Very slow searches on a very large shard


(Marcin Biegan) #1

I have a 3 node cluster with an index which contains 72 shards. There are 330M documents amounting to 100GB according to _cat/indices. This index has ~1000 fields, but each document has no more than 30.

Routing by customer id is used, but one of the customers in this index has abnormally many documents so one of the shards is much larger - 30GB. Other shards are around 0.5-1GB.

The problem is that queries to this large shard often take 20-30 seconds, even for routing id matching not many documents (e.g. 10k). The performance issues happen when there is lucene merging thread active for this index. The queries are rather simple - a set of term/bool filters + sorting by 2-3 fields.

Queries to small (0.5-1GB) shards are fine and take < 200ms.

The only other abnormality I found is that his large index has a lot of deleted documents - probably 50%.

It's not happening all the time, only during increased indexing throughput, or afterwards.
index.merge.scheduler.max_merge_count is set to 1 to limit cpu used for merging.

Questions:

  • what to do to fix those slow queries? I plan to reduce num of segments by running optimize and then probably move data from this large shard to a separate index
  • why is merging thread affecting searching so much? There is still CPU time to spare.Those nodes have 4 cpus (8 threads), there is one merging thread and cpu usage stays around 25% (0.5 cpu for lucene merging, the rest for searching and some indexing)
  • maybe there is some other reason and my suspicions are incorrect?

ES version: 5.3.2


(Simon Willnauer) #2

hey Marcin, good questions! Lemme try to explain some things....

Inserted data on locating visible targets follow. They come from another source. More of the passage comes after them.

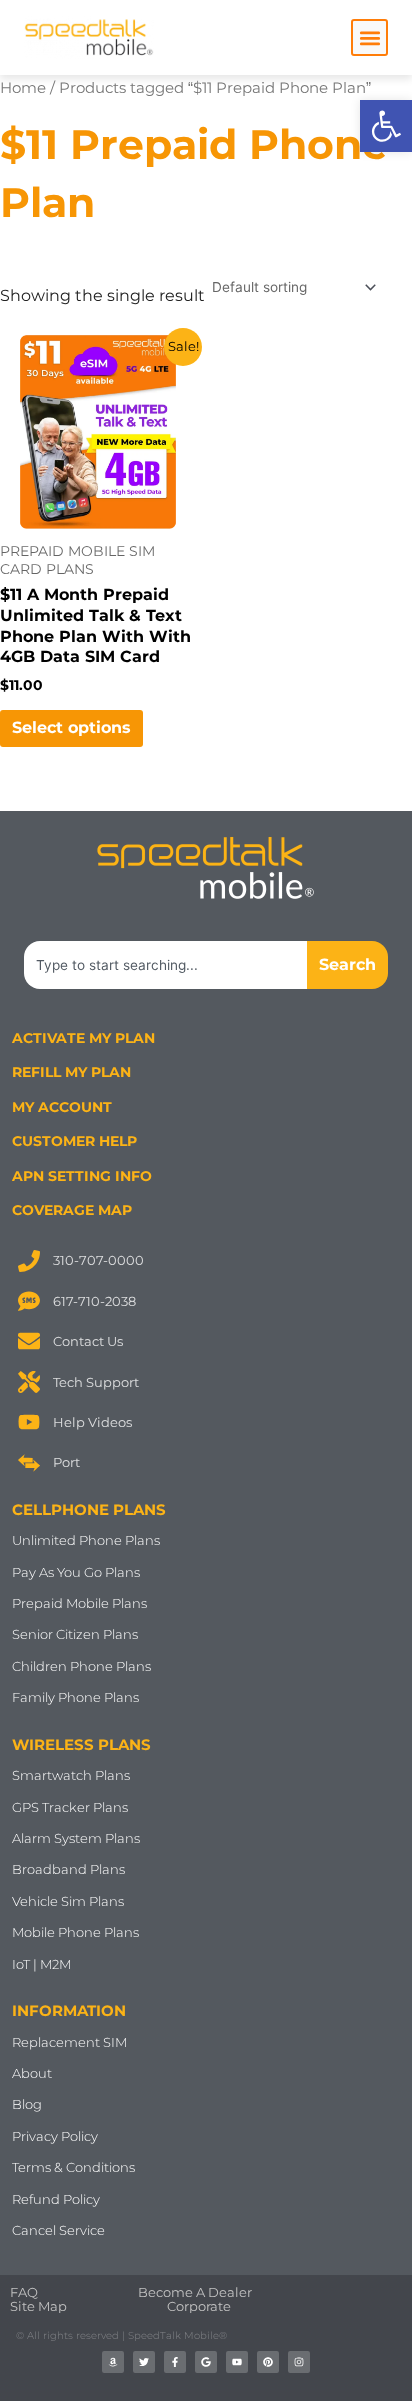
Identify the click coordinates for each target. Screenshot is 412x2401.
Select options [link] (71, 727)
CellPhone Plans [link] (89, 1509)
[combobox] (165, 965)
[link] (386, 126)
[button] (369, 37)
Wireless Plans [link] (81, 1744)
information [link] (69, 2010)
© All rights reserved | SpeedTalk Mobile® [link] (121, 2335)
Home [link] (23, 88)
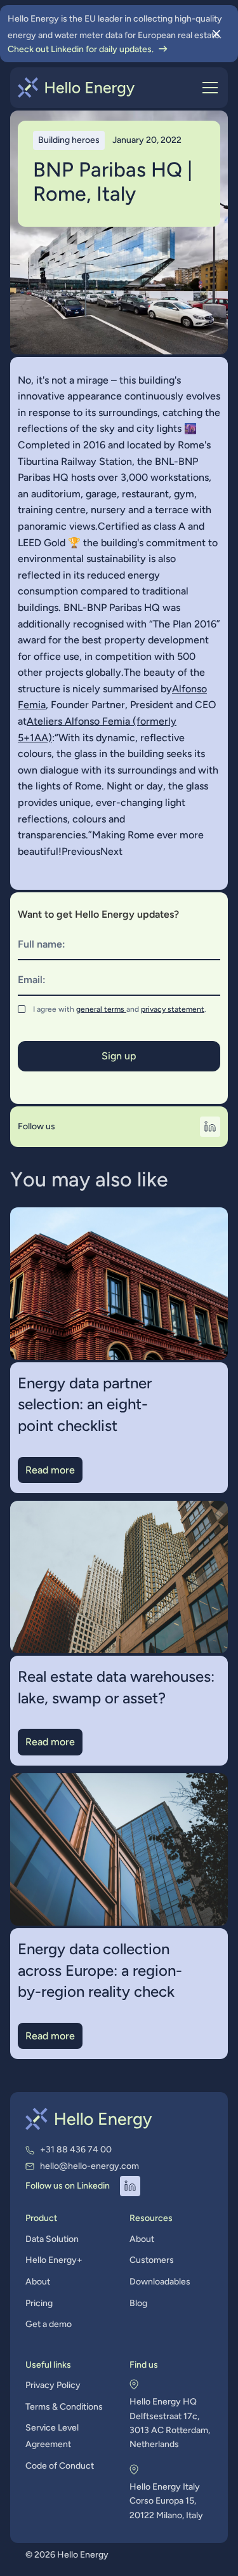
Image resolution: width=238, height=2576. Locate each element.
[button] (207, 87)
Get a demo (48, 2324)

this is no good. We should try to fix this down the road. I think you have one or more hotspot customer that you should either try to split out into a separate index or you use a routing partitioned index that is available since 5.3.0. This will solve your hotspot issue and keep your shard sizes at bay.

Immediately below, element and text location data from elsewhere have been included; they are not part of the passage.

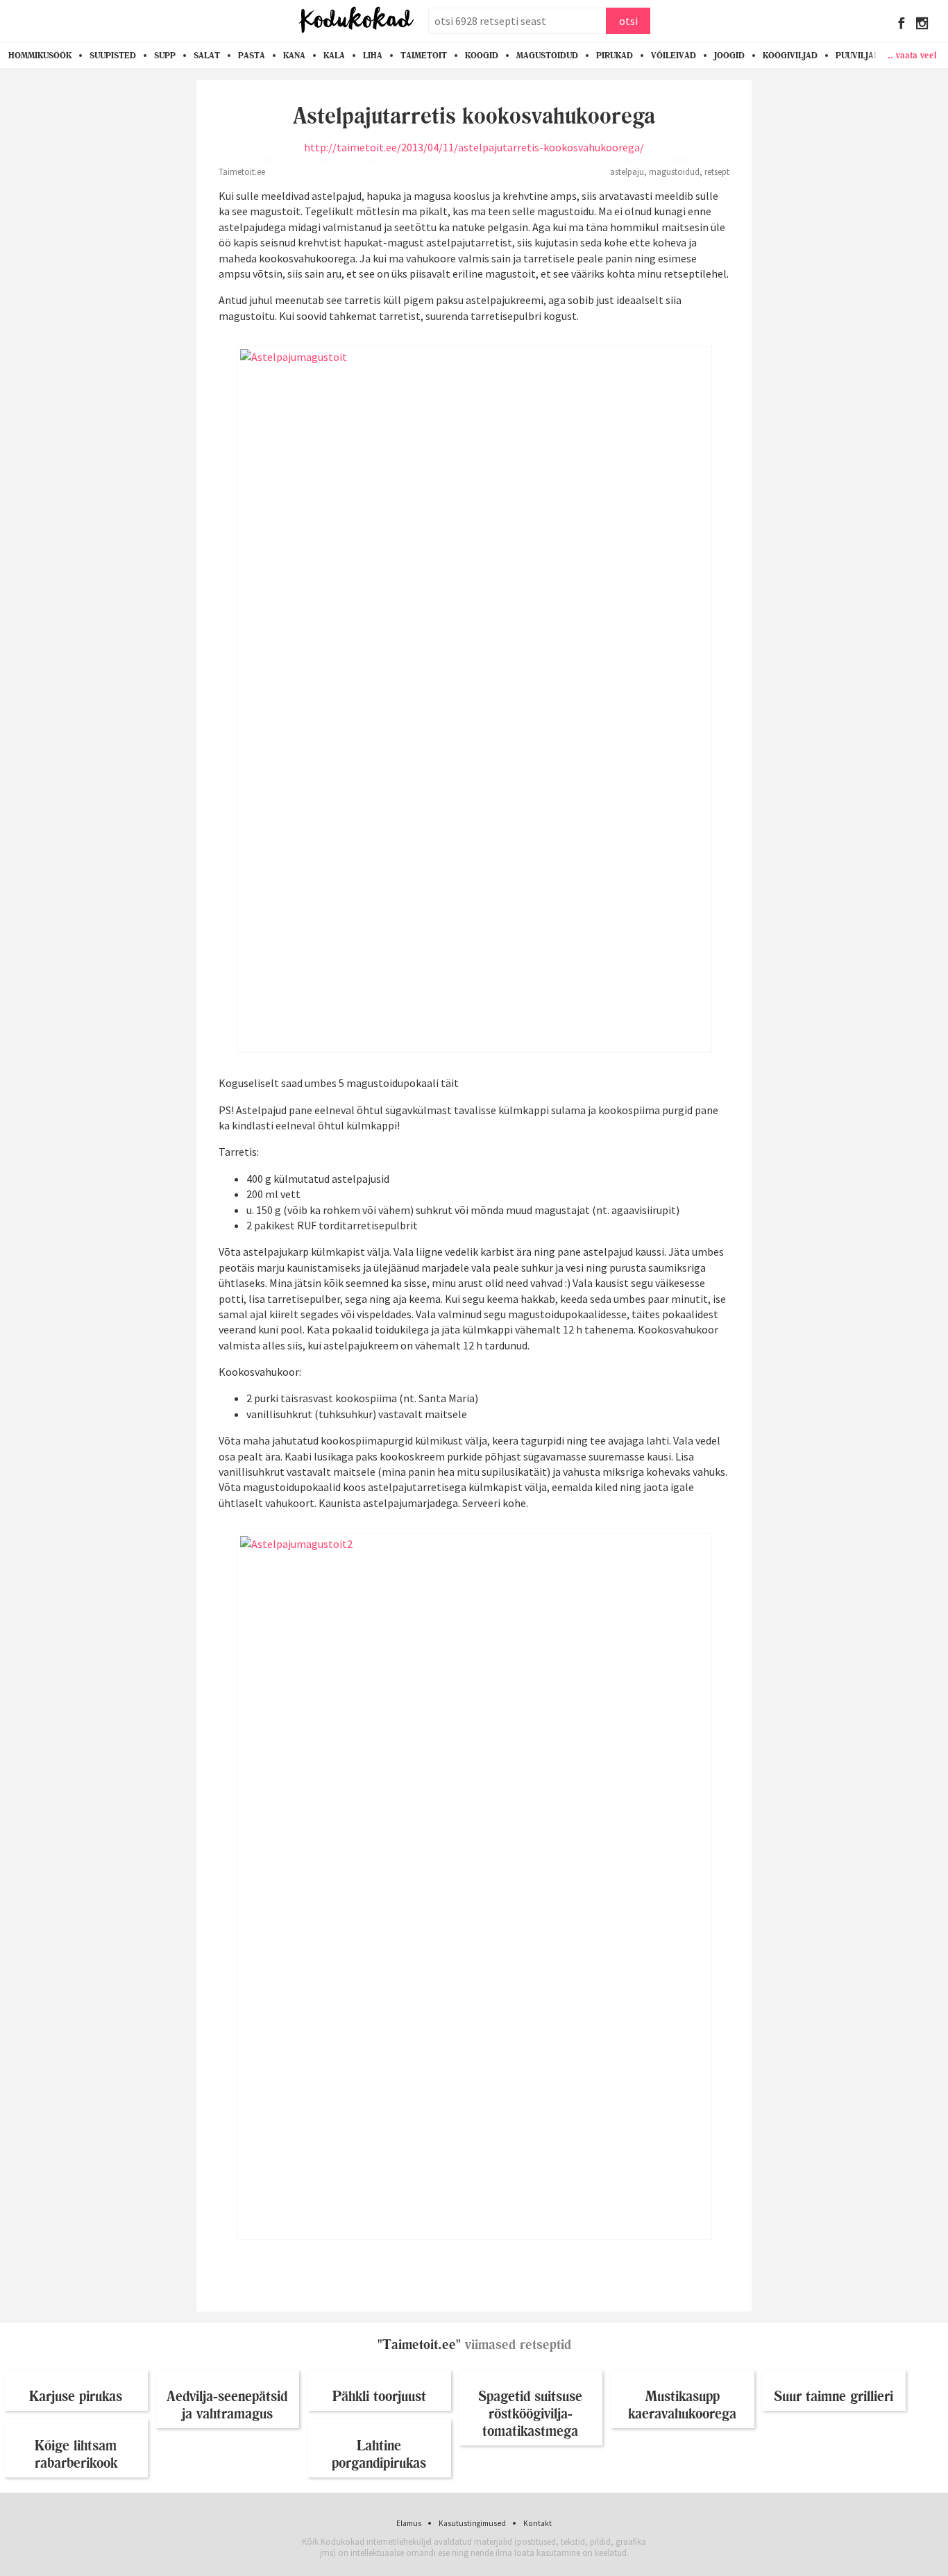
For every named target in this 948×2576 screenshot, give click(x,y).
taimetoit (423, 55)
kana (294, 55)
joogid (729, 55)
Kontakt (537, 2523)
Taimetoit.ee (242, 171)
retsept (716, 171)
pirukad (614, 55)
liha (372, 55)
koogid (481, 55)
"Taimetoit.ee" (419, 2344)
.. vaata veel (912, 54)
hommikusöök (39, 55)
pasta (251, 55)
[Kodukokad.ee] (356, 21)
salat (207, 55)
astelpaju (627, 171)
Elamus (408, 2523)
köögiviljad (790, 55)
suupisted (113, 55)
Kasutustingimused (472, 2523)
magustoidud (547, 55)
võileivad (673, 55)
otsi (628, 21)
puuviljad (858, 55)
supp (165, 55)
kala (334, 55)
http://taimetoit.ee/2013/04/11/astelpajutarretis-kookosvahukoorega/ (474, 147)
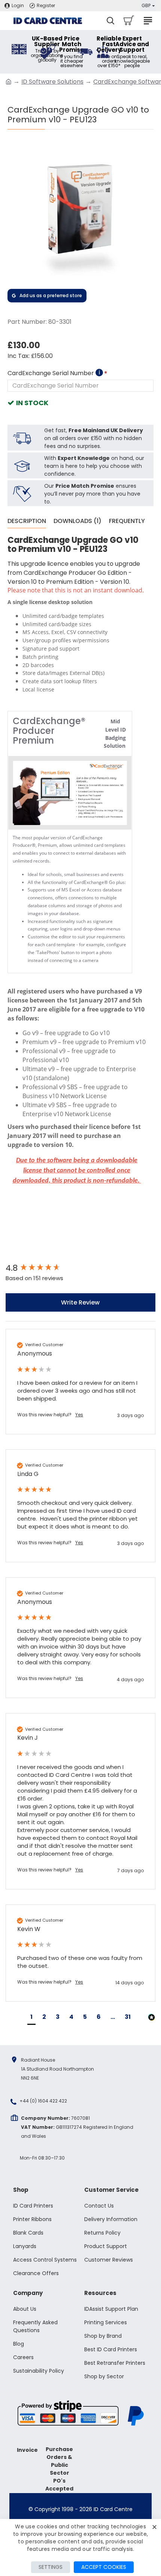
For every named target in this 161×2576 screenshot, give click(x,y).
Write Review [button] (80, 1302)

this sounds counter-intuitive until you look at what merges do and why. When we get a lot of changes to an index we have to build up a lot of new segments that need to be merged since we are append only on the lower levels. At the same time every doc that is updated caused a delete unless it's the first time we see the doc. Now you end up with a lot of data that needs to be read and written to disk. Unfortunately java can't read / write data without going through the FS cache that means we are subject to cache trashing in the case of heavy merging. This is something we try to improve once java 10 is available since then we might be able to use O_DIRECT when opening streams to write / read from disk without going through the cache. I think it's less of a concurrency issue here...

I't try to use routing partitioning first and see what the impact will be if you do.


(Marcin Biegan) #3

Actually we already keep large customers in separate indices or clusters (which do not route by customer id), but this one did something that added a lot of nested documents and we noticed too late (and their shard grew).
But partitioned routing sounds like a good way to mitigate this, thanks for the suggestion.

This makes sense. But this also means that additional merge threads could have negative impact, correct?

What metric would be best to look at to detect that such trashing is happening? Something like major page faults, or maybe merges.current_size_in_bytes from /_nodes/stats?

Thanks!


(Simon Willnauer) #4

yeah so I think it would be good to have an eye on page cache stats like:

  • page cache accesses / dirties
  • page cache writes / additions

note I think I recall the is a cost to measure this but last time I checked it was less than 5%


(system) #5

This topic was automatically closed 28 days after the last reply. New replies are no longer allowed.